Científicos españoles presentan un servidor web que abre las puertas a una nueva forma de representar la multitud de datos experimentales disponibles públicamente relativos al espacio químico-biológico. El objetivo es que la comunidad mundial de diseñadores de fármacos utilice el servidor en sus proyectos para que se convierta en una herramienta habitual para guiar el descubrimiento y desarrollo de nuevos fármacos de forma eficiente y rápida.
Las moléculas grandes (con peso molecular elevado) o muy polares (con un gran número de átomos polares en relación a su tamaño) no son capaces de atravesar ciertas barreras celulares y por ello no serán susceptibles de optimización para convertirse, eventualmente, en verdaderos fármacos.
¿Cómo combinar todos estos elementos de una forma gráfica, intuitiva, que ayude y facilite el diseño de nuevos fármacos? ¿Cómo trazar un mapa del espacio químico-biológico (EQB) identificando sus islas doradas, ricas en fármacos, y sus arrecifes mortales, moléculas tóxicas o inactivas?
En un trabajo publicado recientemente en la revista Journal of Computer-Aided Molecular Design, científicos españoles han presentado un servidor web que abre las puertas a una nueva forma de representar la multitud de datos experimentales disponibles públicamente relativos al EQB. Se trata del grupo de Federico Gago, profesor del Departamento de Farmacología de la Universidad de Alcalá (UAH), en colaboración con Antonio Morreale, de la Unidad de Bioinformática del Centro de Biología Molecular Severo Ochoa (CBMSO).
La idea original de Celerino Abad-Zapatero, de la Universidad de Illinois en Chicago (UIC), se ha visto así plasmada en una serie de mapas que son fácilmente accesibles y comprensibles, como si de un atlas de geografía se tratase.

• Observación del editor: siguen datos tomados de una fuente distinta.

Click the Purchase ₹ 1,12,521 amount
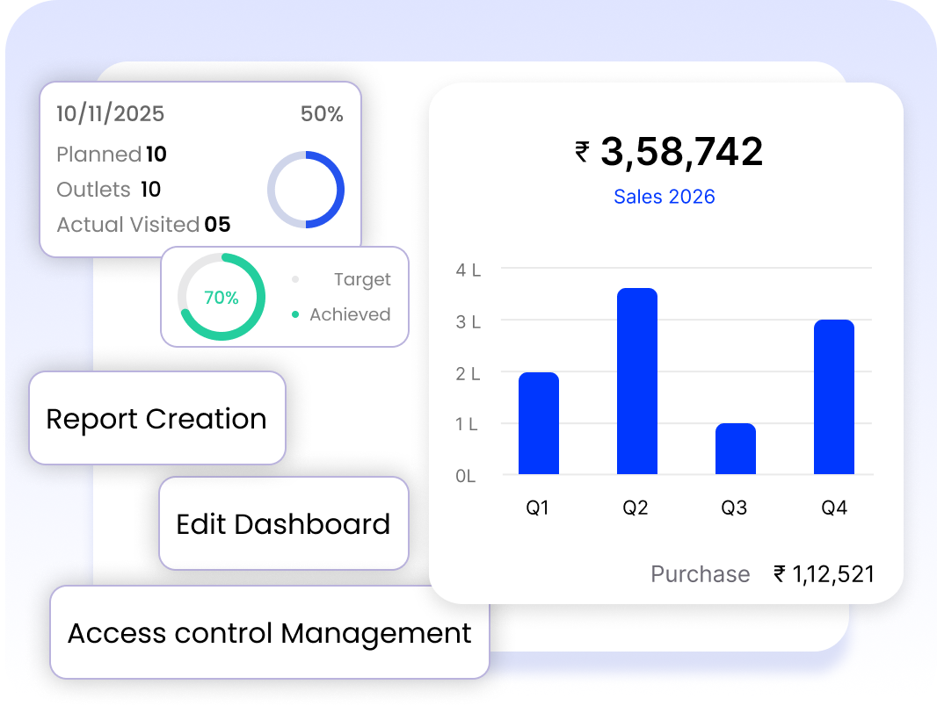The width and height of the screenshot is (937, 713). click(824, 574)
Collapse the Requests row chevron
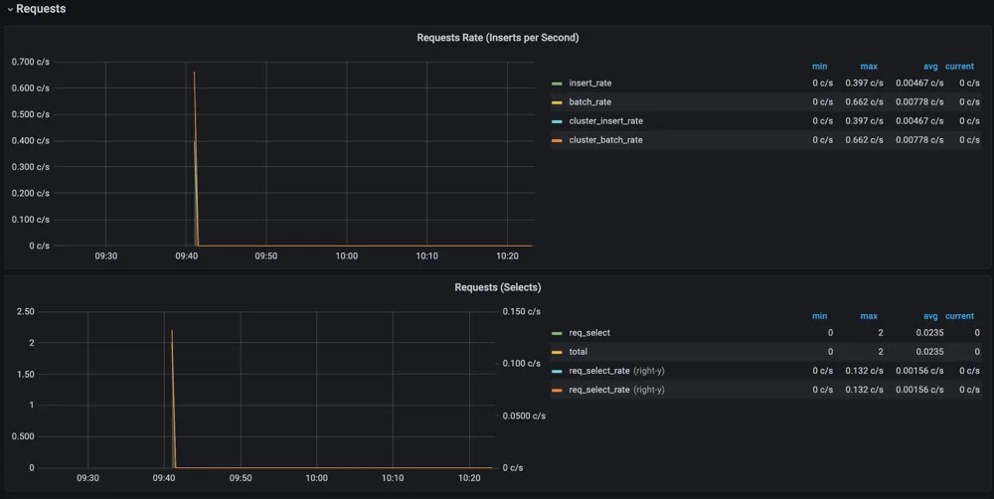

Abad-Zapatero publicó el concepto en el año 2010, en la revista Drug Discovery Today.
El AtlasCBS estará conectado con el principal repositorio de estructuras tridimensionales de proteínas y sus complejos con pequeñas moléculas –el Protein Data Bank (PDB)– y habrá un servidor imagen en el campus del European Bioinformatics Institute, en Cambridge. El objetivo es que la comunidad mundial de diseñadores de fármacos utilice el servidor en sus proyectos para que se convierta en una herramienta habitual para guiar el descubrimiento y desarrollo de nuevos fármacos de forma eficiente y rápida.
Identificar las coordenadas adecuadas
Este año se cumple un siglo del descubrimiento por Paul Ehrlich del Salvarsán, el primer compuesto químico sintetizado en un laboratorio con efecto terapéutico frente a la sífilis. La revelación de que ciertas moléculas activas puedan provocar la muerte de un microorganismo patógeno sin causar efectos tóxicos en los humanos dio lugar a los conceptos de ‘quimio-terapia’ y “balas mágicas”.
Sin embargo, la realidad es que la búsqueda de nuevas entidades químicas con actividad terapéutica y mínimos efectos tóxicos supone navegar en aguas turbulentas, llenas de peligros, con escollos en cada viraje y sin ninguna garantía de éxito. El espacio químico de las moléculas que son biológicamente activas y la relación que existe con sus dianas respectivas es un universo complejo para el que, hasta el momento, no disponemos de mapas fiables.
Uno de los problemas más importantes a la hora de trazar y elaborar un EQB es el de identificar qué coordenadas, latitud y longitud son las más adecuadas para su exploración. La variable dominante en el diseño de fármacos siempre ha sido la afinidad entre el ligando y su diana, expresada en términos químico-físicos como la constante de afinidad Ki.
Para que una entidad química sea eficaz en los seres humanos y se pueda administrar de forma cómoda ha de reunir, además, otras propiedades físico-químicas íntimamente relacionadas con su tamaño (peso molecular) y su polaridad (número de átomos polares o superficie polar).